- EXTRACTED DATA -

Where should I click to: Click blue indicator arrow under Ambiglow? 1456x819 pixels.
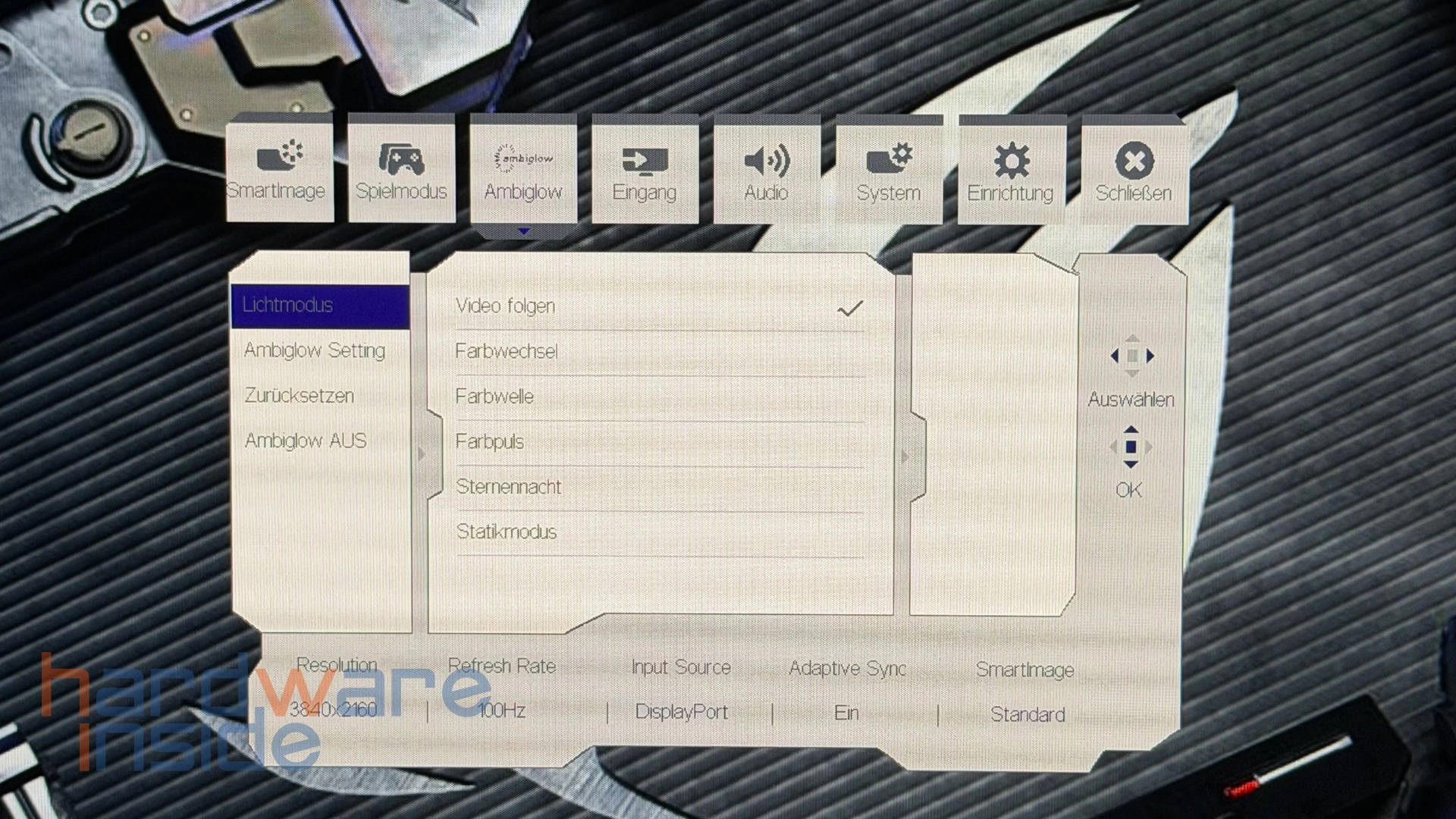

---

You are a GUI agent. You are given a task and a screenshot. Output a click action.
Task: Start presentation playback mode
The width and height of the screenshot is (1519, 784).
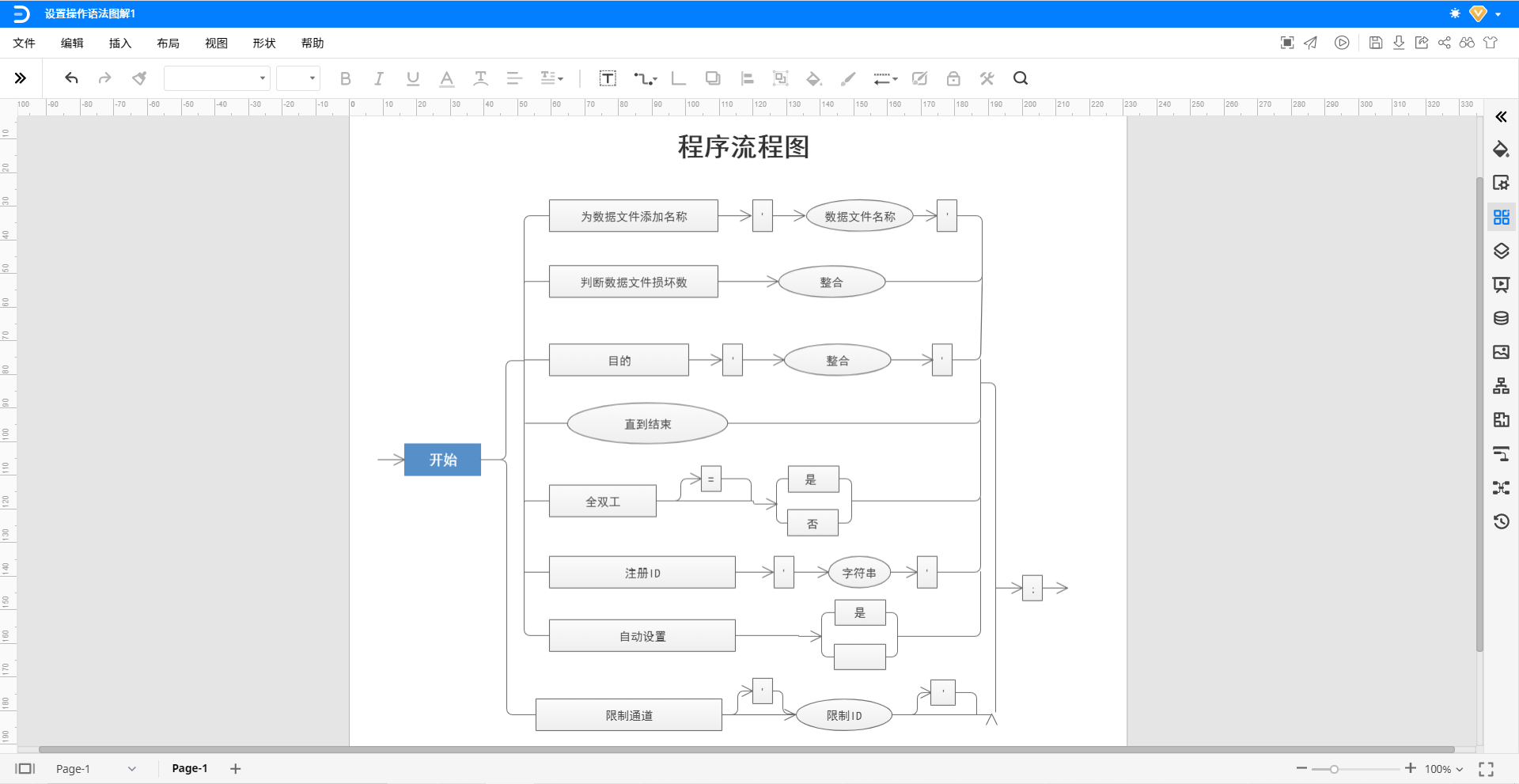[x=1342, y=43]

==

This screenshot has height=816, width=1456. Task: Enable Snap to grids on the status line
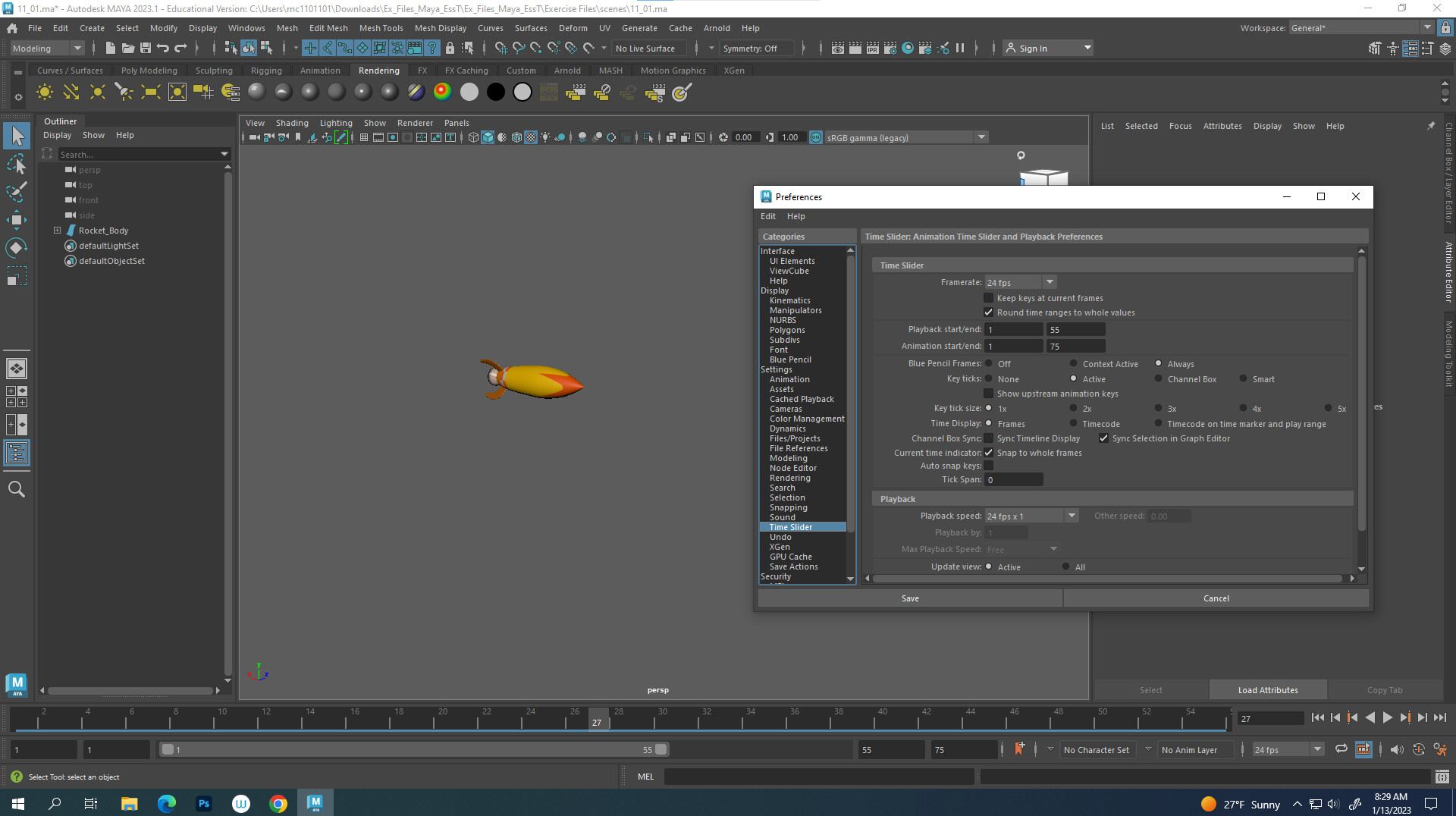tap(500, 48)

- TASK GOAL -
In the records, how many lines include the string "click"? The answer is that number alone.

- WRITTEN SOLUTION -
2